When their passion is at last ended, Radha begs Krishna to help her with her toilet.

She said to the joy of her heart,
Adorn the curl on my brow which puts the lotus to shame, my spotless brow,
Make a beautiful spot on my forehead, a spot with the paste of the sandal,
O giver of pride, on my tresses, untidy now on account of desire, place flowers,
Place on my hips the girdle, the clothes and the jewels, Cover my beautiful loins, luscious and firm, the cavern of Love to be feared.
Make a pattern upon my breasts and a picture on my cheeks and fasten over my loins a girdle,
Bind my masses of hair with a beautiful garland and place many bracelets upon my hands and jewelled anklets upon my feet.

Krishna does so and with a final celebration of Krishna as God and of the song itself–its words ‘sweeter than sugar, like love’s own glorious flavour’–the poem ends.

[Footnote 51: Note 18.]

[Footnote 52: Plate 20.]

[Footnote 53: Plates 21 and 22.]

[Footnote 54: Note 19.]

[Footnote 55: Plate 23.]

[Footnote 56: Plate 24.]

[Footnote 57: Plate 25.]

[Footnote 58: Plate 26.]

[Footnote 59: Plate 27.]

(iii) Later Poetry

Jayadeva’s poem quickly achieved renown in Northern and Western India and from the early thirteenth century became a leading model for all poets who were enthralled by Krishna as God and lover. In Western India, Bilvamangala, a poet of Malabar, composed a whole galaxy of Krishna songs, his poem, the _Balagopala Stuti_ (The Childhood of Krishna) earning for him the title ‘the Jayadeva of the South.’ But it is during the fifteenth and sixteenth centuries that the most important developments occurred. In Bengal, the poets Vidyapati and Chandi Das flourished in about the year 1420, while in Western India, Mira Bai, a local princess, began a wide-spread popular movement. Mira Bai was followed by Vallabhacharya (born 1478) who in turn inspired four poet disciples–Krishna Das, Sur Das, Parmanand Das and Kumbhan Das. All these were at their height in the middle of the sixteenth century, writing Hindi poems in which Radha’s adventures with Krishna and their rapturous love-making were devotedly described.[60]

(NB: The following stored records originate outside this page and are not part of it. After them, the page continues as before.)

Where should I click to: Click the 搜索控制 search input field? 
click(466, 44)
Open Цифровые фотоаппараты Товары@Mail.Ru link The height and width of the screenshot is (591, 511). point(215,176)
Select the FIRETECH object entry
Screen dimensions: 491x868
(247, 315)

The work of Sur Das was of special importance for in one of his compositions he took each of the thirty-six traditional modes of Indian music-the _Ragas_ and _Raginis_–but instead of celebrating them as separate ‘musical characters,’ appended to each a love-poem about Krishna. Sur Das was followed by Keshav Das of Orchha (fl. 1580), Govind Das (fl. 1590), Bihari Lai (fl. 1650) and Kali Das (fl. 1700)–all poets in whom religious ecstasy was blended with a feeling for passionate romance. Of these poets Bihari Lai is famous for the _Sat Sai_ in which he celebrated Krishna’s romance in seven hundred verses.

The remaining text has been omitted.